= ABOUT THIS EXERCISE =
For each line in the data below that has the word "Fees", copy that line.

= MATERIAL PROVIDED =
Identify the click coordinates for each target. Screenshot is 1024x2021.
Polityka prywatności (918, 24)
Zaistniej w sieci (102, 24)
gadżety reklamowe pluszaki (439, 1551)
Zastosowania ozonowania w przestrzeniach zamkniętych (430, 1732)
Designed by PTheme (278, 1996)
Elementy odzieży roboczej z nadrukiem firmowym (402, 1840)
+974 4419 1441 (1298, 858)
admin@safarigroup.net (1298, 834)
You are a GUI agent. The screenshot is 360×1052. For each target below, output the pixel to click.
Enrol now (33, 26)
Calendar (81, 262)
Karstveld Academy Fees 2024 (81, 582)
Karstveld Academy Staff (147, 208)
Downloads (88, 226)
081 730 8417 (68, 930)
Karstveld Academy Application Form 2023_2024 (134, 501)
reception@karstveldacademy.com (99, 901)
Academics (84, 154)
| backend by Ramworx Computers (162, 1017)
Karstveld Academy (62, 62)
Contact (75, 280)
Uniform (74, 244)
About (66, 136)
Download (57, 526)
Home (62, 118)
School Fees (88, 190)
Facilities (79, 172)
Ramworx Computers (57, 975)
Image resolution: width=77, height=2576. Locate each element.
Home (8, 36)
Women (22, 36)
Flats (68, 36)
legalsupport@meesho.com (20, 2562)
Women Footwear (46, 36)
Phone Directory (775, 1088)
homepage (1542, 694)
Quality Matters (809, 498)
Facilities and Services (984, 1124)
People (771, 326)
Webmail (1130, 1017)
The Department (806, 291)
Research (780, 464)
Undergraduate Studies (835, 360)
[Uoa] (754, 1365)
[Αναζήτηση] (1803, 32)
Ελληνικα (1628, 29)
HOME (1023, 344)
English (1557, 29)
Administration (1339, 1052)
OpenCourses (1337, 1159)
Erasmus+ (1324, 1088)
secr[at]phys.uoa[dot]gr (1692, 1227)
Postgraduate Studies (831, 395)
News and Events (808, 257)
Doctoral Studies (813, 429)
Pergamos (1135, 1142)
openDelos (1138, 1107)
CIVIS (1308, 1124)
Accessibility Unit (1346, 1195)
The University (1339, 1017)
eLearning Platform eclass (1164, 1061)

= TASK ANSWER =
Karstveld Academy Fees 2024 (81, 582)
School Fees (88, 190)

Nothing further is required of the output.